## Opdrachten
(1) Tot welke datum is de machtiging tot uithuisplaatsing verlengd volgens de uitspraak over de uithuisplaatsing?
(2) Schrijf de uitspraak over de uithuisplaatsing verder, te beginnen na de laatste zin.

## Bron

ECLI:NL:RBROT:2024:6843

Rechtbank Rotterdam

Datum uitspraak
18 juli 2024
Publicatiedatum
23 juli 2024
Zaaknummer
C/10/682599 / JE RK 24-1541
Instantie
Rechtbank Rotterdam
Type
Uitspraak
Rechtsgebied
Civiel recht; Personen- en familierecht
Procedures
  • Beschikking
Vindplaatsen
  • Rechtspraak.nl
AI samenvatting door LexboostAutomatisch gegenereerd

Verlenging van de machtiging tot uithuisplaatsing van een minderjarige in het kader van de kinderbescherming

Op 18 juli 2024 heeft de kinderrechter van de Rechtbank Rotterdam een beschikking gegeven in de zaak van de Raad voor de Kinderbescherming regio Rotterdam-Dordrecht betreffende de verlenging van de machtiging tot uithuisplaatsing van een minderjarige, geboren in 2009. De kinderrechter heeft de moeder, die belast is met het ouderlijk gezag, als belanghebbende aangemerkt. De moeder was afwezig tijdens de zitting om medische redenen, maar was wel opgeroepen. De kinderrechter heeft de minderjarige gehoord, die momenteel bij haar grootmoeder moederszijde in België verblijft. De Raad heeft verzocht om de machtiging tot uithuisplaatsing te verlengen, omdat de moeder een alcoholverslaving heeft en er zorgen zijn over de veiligheid van de minderjarige. De grootmoeder heeft verklaard dat de minderjarige bij haar kan blijven wonen. De kinderrechter heeft vastgesteld dat de minderjarige in een onveilige opvoedsituatie bij de moeder opgroeit en dat er geen verbetering in de situatie te verwachten is. Daarom is de machtiging tot uithuisplaatsing verlengd tot 14 oktober 2024, met uitvoerbaarverklaring bij voorraad. De beschikking is openbaar uitgesproken en kan door belanghebbenden worden aangevochten binnen drie maanden na de uitspraak.

[Gegevens voor het opzoeken van elementen]
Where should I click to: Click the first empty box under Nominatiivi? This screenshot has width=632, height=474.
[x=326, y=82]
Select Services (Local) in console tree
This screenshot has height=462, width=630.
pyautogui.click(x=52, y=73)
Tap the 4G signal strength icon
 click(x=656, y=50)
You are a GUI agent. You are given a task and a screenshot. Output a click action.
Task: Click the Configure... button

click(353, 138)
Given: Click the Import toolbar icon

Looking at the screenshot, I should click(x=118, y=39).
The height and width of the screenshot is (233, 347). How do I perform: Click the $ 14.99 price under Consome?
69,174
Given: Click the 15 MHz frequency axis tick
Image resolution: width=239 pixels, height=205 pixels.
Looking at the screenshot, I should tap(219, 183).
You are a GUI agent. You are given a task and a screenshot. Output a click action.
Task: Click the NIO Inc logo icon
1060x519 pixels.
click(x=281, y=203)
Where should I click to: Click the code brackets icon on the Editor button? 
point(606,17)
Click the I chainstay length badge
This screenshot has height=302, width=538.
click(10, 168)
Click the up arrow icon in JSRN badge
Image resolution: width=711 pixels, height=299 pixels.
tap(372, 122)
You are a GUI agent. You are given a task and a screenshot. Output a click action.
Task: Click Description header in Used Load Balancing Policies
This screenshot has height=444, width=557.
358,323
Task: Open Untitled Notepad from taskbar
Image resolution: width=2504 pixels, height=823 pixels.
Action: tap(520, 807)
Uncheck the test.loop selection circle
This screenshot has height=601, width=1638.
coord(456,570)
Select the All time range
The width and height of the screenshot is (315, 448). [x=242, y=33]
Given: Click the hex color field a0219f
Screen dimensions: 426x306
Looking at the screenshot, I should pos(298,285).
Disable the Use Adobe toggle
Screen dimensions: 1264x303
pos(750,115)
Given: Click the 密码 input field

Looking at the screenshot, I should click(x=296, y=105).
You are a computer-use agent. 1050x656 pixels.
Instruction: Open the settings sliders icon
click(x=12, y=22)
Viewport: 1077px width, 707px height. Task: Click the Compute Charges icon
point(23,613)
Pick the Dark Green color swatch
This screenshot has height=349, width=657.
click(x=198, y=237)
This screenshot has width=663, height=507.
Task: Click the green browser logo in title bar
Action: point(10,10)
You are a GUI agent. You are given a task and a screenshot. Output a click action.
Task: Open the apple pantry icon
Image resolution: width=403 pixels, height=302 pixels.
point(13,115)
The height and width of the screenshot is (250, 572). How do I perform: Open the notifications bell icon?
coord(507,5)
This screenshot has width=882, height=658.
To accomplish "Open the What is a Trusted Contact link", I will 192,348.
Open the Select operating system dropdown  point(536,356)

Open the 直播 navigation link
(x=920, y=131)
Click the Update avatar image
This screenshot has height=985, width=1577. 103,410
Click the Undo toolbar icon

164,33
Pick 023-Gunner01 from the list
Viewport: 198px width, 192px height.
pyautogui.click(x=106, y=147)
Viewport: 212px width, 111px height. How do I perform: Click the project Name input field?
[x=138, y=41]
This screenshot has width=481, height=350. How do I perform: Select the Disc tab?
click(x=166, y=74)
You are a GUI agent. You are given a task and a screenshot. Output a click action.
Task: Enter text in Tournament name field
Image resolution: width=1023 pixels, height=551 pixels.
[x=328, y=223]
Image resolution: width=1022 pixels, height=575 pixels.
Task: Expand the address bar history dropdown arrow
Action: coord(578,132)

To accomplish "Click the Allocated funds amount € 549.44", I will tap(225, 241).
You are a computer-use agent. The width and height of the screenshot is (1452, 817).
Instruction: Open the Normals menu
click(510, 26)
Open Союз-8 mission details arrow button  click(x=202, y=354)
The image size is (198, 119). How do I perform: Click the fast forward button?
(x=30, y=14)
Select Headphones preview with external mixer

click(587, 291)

## Antwoorden
(1) Tot 14 oktober 2024.

(2)
Uitspraak

RECHTBANK ROTTERDAM

Team Jeugd
Zaaknummer: C/10/682599 / JE RK 24-1541
Datum uitspraak: 18 juli 2024
Beschikking van de kinderrechter over een verlenging machtiging tot uithuisplaatsing
in de zaak van
de Raad voor de Kinderbescherming regio Rotterdam-Dordrecht,
gevestigd te Rotterdam,
hierna te noemen de Raad,
over
[minderjarige], geboren op [geboortedatum] 2009 in [geboorteplaats],
hierna te noemen [minderjarige].
De kinderrechter merkt als belanghebbende aan:
[naam 1],
hierna te noemen de moeder,
wonende in [plaatsnaam 1],
advocaat mr. J.E.F.K. Liauw, kantoorhoudende in Rotterdam.
De kinderrechter merkt als informanten aan:
[naam 2],
hierna te noemen de grootmoeder moederszijde,
wonende in [plaatsnaam 2],
de gecertificeerde instelling Jeugdbescherming Rotterdam Rijnmond,
hierna te noemen de GI,
gevestigd te Rotterdam.

1.Het verloop van de procedure

1.1.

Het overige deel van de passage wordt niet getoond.